Culling is one of the mesh shaders biggest use case. The point of using mesh shaders for culling is to breakdown the geometry into these tiny little 'meshlets' to do finer grain culling. AMD's primitive shaders are very much capable of breaking down geometry into meshlets.
The headline motivation for mesh shaders is to break a serial bottleneck at the primitive setup stage of the geometry pipeline. The front end becomes more like a compute shader that can define the primitives it takes, how they are arranged, and how they can map to wavefront lanes or invocations further down the pipeline. Some variations on the task/amplification stage allow for more proactive control over how many primitives may be used (task shader LOD selection) or are generated (task/amplification shader sets number of mesh shaders).
Nvidia may have had the least to say for culling because at that time its hardware capability for culling had grown substantially enough that there could be performance costs to doing all the culling prior to reaching the hardware.
Primitive shaders, as described, take the full stream of primitives from input assembly or the tesselation stage, and then try to cull from it and try to best fit the number of wavefronts and active lanes automatically.
A 'meshlet' on AMD hardware consists of 254 verts/128 prims per wave and the primitive topology can very much be programmer defined too.
Is there a link to AMD's pages describing how to define primitive shader meshlets for game programmers?
Also the reason why vertex/geometry/tessellation shaders don't work in D3D's mesh shader pipeline is mostly down to a hardware limitation from Nvidia (possibly Intel as well) so Microsoft has to make this compromise otherwise mesh shaders in D3D would have no way of working on their hardware.
The apparent direction Microsoft is taking is that it's not going to want to fit mesh shaders into that pipeline. Vertex shaders are already amenable to conversion to either primitive or mesh shaders. There's no desire to continue using the tessellation stage, and general disinterest in geometry shaders going forward. AMD's primitive shaders, as they are known, attempt to cater to them.
From what we've heard of primitive shaders with Vega, they were either easy for compilers to generate or profoundly difficult to expose to programmers.

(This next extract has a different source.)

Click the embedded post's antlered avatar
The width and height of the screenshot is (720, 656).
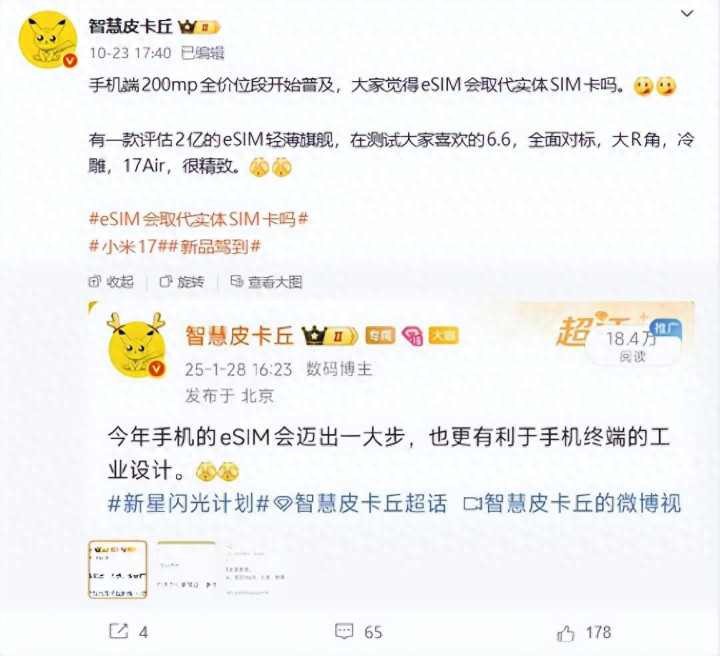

There are some hints in the Vega ISA document about how low-level it might have been, with an instruction designed to give the shader engine or engines responsible for a given primitive's bounding box, likely to determine what low-level state machines needed to be broadcast a triangle or which ones needed to be told to drop a primitive from their FIFOs, as there were message types that could cull primitives from shader engines. There are driver changes and warnings about other operations needing to be very careful about addressing the shader engines or their queues, given bugs or the tendency to hard lock the GPU when working with them.

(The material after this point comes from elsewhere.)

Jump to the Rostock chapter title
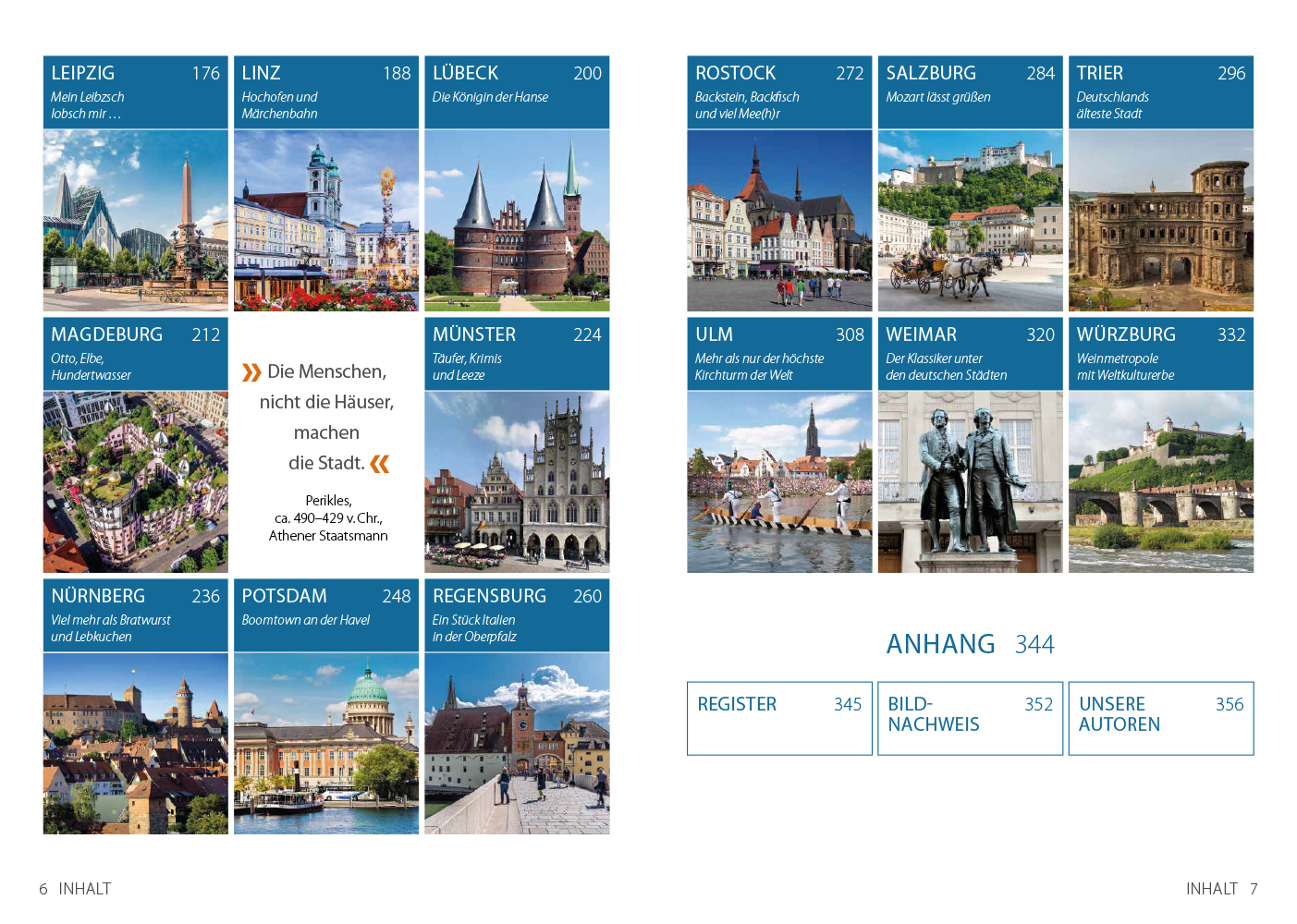Viewport: 1297px width, 924px height. (736, 73)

Even the culling shader version ran into problems, possibly because much of their work was done by compute shaders, and potentially due to additional latency or occupancy issues in the more serial setup stages making performance gains limited or unreliable. Navi's focus on latency and the dual-CU arrangement may have made the more modest level of culling in current auto-generated primitive shaders feasible.
(edit: Clarification on the work being done by compute shaders: as in by the time primitive shaders were introduced, developers were already using compute shaders that did most of what they did.)